==== 記事 ====
理論なくして闘いなし第2回 確信をもって闘えば必ず勝てる!

2019年7月31日

月刊『労働運動』34頁(0315号09/01)(2016/06/01)

理論なくして闘いなし 闘いなくして理論なし 第2回
仲間を信頼し、確信をもって闘えば必ず勝てる!

山田 護(動労千葉幕張支部支部長)

前号からマルクス主義講座として動労千葉労働学校の講義の抜粋を掲載しています。

私は第1期労働学校を卒業しました。

 外注化の時は腹に穴が開きました。シニア協定の時と幕張脱線事故の時など、腹が痛くなってのたうち回ったのは人生の中で5回あります。
==== 提供資料 ====
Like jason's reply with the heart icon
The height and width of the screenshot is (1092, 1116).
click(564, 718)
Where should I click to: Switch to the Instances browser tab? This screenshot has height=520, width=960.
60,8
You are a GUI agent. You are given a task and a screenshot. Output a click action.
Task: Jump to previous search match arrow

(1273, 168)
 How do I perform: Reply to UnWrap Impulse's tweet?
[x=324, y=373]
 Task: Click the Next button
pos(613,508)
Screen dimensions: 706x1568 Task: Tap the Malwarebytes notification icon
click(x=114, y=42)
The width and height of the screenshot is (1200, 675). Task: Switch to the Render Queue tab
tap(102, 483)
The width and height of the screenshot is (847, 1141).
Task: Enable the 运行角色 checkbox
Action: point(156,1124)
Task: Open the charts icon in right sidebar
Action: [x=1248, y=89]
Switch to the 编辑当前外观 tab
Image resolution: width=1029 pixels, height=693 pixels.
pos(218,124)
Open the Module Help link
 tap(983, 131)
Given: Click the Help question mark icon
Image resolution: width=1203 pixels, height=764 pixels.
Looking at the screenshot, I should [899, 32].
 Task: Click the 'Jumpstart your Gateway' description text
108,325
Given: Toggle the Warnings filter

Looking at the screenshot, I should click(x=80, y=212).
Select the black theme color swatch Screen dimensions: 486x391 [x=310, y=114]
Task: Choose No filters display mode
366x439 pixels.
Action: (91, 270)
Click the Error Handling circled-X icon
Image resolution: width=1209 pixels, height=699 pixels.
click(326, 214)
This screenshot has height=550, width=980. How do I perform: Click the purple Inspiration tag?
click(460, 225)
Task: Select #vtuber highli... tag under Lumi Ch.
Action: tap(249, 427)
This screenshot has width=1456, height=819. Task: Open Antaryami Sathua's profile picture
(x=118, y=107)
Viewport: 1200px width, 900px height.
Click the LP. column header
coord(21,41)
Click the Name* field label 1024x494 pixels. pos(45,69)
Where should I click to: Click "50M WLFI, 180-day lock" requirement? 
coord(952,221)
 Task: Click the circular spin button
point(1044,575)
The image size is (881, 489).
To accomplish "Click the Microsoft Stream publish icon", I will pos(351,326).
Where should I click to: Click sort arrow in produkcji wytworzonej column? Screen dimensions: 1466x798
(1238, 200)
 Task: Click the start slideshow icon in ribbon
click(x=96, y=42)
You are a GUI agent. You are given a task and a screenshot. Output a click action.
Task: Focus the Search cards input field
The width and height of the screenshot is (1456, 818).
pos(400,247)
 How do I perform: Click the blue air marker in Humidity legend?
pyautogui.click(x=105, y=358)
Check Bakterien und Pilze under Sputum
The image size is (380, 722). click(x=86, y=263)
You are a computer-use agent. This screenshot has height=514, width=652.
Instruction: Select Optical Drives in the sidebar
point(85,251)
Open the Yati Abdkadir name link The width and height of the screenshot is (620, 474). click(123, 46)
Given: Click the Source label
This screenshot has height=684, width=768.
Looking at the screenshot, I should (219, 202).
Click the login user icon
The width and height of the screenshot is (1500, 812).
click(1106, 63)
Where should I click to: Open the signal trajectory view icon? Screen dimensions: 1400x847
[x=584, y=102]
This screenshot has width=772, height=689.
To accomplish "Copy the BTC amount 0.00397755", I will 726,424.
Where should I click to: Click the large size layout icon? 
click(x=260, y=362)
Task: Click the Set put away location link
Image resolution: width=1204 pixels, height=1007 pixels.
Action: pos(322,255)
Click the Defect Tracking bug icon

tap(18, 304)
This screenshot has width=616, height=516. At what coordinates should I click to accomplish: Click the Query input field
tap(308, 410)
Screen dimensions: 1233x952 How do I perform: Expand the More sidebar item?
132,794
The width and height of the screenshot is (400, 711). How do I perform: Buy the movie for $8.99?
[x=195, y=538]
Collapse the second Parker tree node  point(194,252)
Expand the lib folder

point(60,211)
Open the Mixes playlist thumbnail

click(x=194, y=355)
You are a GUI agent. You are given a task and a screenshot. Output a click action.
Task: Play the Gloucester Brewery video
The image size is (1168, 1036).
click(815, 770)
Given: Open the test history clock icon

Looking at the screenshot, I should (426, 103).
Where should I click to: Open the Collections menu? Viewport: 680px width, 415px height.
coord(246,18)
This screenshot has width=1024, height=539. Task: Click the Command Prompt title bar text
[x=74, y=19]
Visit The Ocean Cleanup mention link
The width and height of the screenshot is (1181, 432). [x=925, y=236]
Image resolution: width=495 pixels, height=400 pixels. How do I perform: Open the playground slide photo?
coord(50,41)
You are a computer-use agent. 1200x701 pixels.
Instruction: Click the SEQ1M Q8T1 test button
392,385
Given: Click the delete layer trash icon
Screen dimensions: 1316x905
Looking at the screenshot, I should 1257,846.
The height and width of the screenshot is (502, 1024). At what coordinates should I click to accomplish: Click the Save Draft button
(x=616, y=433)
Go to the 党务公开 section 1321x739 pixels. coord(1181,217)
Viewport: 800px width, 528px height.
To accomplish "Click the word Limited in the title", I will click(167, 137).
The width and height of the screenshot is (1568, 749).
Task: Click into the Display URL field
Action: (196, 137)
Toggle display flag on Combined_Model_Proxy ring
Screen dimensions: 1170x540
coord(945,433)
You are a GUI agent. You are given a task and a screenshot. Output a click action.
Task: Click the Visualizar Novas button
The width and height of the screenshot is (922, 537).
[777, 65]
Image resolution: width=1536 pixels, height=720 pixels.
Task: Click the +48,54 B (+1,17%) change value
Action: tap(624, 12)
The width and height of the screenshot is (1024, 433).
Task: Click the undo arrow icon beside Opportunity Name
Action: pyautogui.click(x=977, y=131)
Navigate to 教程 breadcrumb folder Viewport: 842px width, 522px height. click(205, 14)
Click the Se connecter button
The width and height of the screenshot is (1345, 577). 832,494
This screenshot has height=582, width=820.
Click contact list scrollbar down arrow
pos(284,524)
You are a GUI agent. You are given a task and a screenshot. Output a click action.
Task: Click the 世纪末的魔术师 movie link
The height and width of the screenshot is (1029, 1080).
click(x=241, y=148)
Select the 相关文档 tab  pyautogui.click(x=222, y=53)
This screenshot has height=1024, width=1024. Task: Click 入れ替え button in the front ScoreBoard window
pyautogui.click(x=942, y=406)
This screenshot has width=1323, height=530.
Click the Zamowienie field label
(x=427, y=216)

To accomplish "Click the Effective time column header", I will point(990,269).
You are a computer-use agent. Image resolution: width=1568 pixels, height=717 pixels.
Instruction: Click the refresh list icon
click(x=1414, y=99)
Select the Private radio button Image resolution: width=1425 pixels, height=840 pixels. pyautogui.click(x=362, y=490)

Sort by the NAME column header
====
*出題 A*.
「理論なくして闘いなし」の記事で、腹が痛くなってのたうち回ったのは人生の中で何回あるとされているか。
*出題 B*.
「理論なくして闘いなし」の記事を、最後の文の後から引き継いで書き進めること。

*解答 A*.
5回。

*解答 B*.
青年部で革マルとのたたかい
 経歴から話します。1976年に国鉄の木更津の運転職場に入った。動労と国労しかいなかった。木更津は40人くらいの小さな職場で青年部も5~6人でした。すぐ支部代表で動員に行かされました。動員に行くと革マルからボールペンで刺されたり殴られたりする。活動家のいないホテルに泊められて2人ずつ50人くらいに囲まれて寝ずにいじめられた。それから労働運動に入りました。革マルが俺たちをいじめてなければ俺はこういう労働運動に入っていません。
 国鉄分割・民営化の時は、小さい職場で青年部も首になる覚悟をして闘った。解雇されませんでしたが処分は受けました。田中委員長や繁沢副委員長、俺らの年代が分割・民営化の後、役員をやって、山田、関(現副委員長)、半田(現車両技術分科会長)も駅、売店に強制配転されました。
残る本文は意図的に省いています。